Rooser: Turbot-charging seafood trading
The evolution of the stock market, and how it operates today, all began with boats and their cargo.
In 1602, the Dutch East India Company issued the first ever recorded IPO. The idea was to subsidise the upfront costs of embarking on a voyage and, in return, investors would get a share of the goods they brought home. Because ships often took years to return, and were at risk of pirates, wreckage, and unforeseen calamities, the concept of fractional ownership was introduced – that is, diversifying investor risk across multiple ships and issuing cross-vessel shares.
These shares would go on to be traded in coffee houses throughout Europe and across the Western world, with buyers and sellers travelling widely to transact. First they’d cluster around specific physical locations, be that harbours, Buttonwood trees or Wall Street, before expanding to broader remits via the likes of fax, telephone and ticker tape.
This all changed in 1971, when NASDAQ was formed to trade securities electronically. By 1991, 46% of all US securities were traded there. Over time, other exchanges caught up, and today trading online is the norm.
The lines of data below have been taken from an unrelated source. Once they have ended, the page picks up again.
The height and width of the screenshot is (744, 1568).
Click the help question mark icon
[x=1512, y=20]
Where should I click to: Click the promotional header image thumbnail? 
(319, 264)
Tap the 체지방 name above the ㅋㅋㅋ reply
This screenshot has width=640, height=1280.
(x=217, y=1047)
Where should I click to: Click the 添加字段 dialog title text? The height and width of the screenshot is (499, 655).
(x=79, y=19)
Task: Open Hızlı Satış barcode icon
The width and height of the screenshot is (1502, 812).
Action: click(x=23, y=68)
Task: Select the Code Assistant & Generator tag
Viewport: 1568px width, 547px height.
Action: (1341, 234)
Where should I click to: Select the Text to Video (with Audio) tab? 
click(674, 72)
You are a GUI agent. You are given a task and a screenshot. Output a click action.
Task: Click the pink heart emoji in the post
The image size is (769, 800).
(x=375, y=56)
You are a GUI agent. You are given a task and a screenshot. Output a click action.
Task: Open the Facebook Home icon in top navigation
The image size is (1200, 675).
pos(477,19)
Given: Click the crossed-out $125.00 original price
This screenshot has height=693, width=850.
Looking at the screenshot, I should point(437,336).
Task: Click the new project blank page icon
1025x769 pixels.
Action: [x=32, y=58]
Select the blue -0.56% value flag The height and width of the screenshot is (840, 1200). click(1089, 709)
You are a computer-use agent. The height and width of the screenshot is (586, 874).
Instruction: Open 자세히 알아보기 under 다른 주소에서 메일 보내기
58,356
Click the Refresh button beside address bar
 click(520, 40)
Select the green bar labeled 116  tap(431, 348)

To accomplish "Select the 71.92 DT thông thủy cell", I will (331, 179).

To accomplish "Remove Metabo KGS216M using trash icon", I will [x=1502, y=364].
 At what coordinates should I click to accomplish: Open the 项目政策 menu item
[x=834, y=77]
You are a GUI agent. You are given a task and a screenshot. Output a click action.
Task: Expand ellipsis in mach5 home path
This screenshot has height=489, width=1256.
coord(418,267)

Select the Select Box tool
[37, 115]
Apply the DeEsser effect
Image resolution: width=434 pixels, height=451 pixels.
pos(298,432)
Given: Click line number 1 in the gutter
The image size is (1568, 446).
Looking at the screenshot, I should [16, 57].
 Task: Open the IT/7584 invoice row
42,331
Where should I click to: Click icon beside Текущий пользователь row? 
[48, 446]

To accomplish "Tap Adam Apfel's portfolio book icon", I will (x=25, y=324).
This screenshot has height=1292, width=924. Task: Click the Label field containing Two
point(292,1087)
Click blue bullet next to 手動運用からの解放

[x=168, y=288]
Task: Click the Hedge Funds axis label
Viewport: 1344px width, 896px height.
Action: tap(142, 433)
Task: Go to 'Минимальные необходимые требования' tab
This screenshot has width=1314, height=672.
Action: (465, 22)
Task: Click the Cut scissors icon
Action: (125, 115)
Meanwhile, amidst these centuries of change, boats and their cargo – the very catalyst for innovation in trading – have been left high and dry. More specifically, fish and seafood transactions still take place predominantly offline, clustered around physical locations, and driven by networks and relationships.
Every year, around €140bn worth of fish and seafood is traded within Europe. This fish is caught by fishermen and sold to processing plants. From there, these processors sell to wholesalers, who in turn, sell to retailers, be that supermarkets, restaurants or fishmongers. In the middle of this chain, the transaction between the processor (the seller) and the wholesaler (the buyer) happens daily, if not hourly, and is similar to how stocks used to be traded offline.
Just like brokers, these processors don’t know what fish or stock they’re likely to get, or when. What’s more, when they do get their fish, they don’t really know how scarce the stock is relative to other sellers, which makes it impossible to price fairly. Finally, when they’re ready to sell, they have to start calling up their book of wholesalers one by one, while sending text messages, faxes and emails to ascertain demand and push supply.
Even more stressful than stocks, is the fact that seafood has a very short shelf-life. The longer the fish is out of the sea, the more its quality, and therefore its price, depreciates. Imagine trying to sell a stock when you know the share price is going only one way: south. What’s more, this is a physical good, so you don’t just waste margin, you waste product.
Shockingly, for every two fish that make it to your plate, one doesn’t.
Given our appetite for seafood is larger than ever, and that scrutiny over sustainable fishing is higher than ever; efficiency and waste reduction is increasingly critical for all stakeholders.
In response to this escalating chaos, Rooser is an online platform and software that empowers fish and seafood traders by up-levelling their infrastructure to sell to more buyers, more quickly, and with less waste.
Its real-time online marketplace aggregates and connects fish processors with wholesalers. For suppliers, this enables them to upload, price, and profile their daily fish stock. Instead of calling up their network, they can automatically push all their stock to sell to whoever bids first. For buyers, this enables them to search, negotiate and transact directly; they can also filter by species, fishing area, fishing method, delivery time and, most importantly, quality score.
The result, for both sides, is quicker, more efficient trading of higher quality produce – enabling buyers to find the right fish, at the right price, at the right time.
Having already partnered with 250 seafood processing factories and wholesalers across 13 countries, this is only the beginning for the Rooser team. When I first met co-founders Joel, Erez, Nicolas and Thomas, their intuitive sense of the customer was incredibly clear, as was their searing ambition to finally give seafood traders the platform they deserve.
We couldn’t be more excited to lead their $23 million Series A, and to partner with them to go after such a massive oppor-tuna-ty. It’s about time.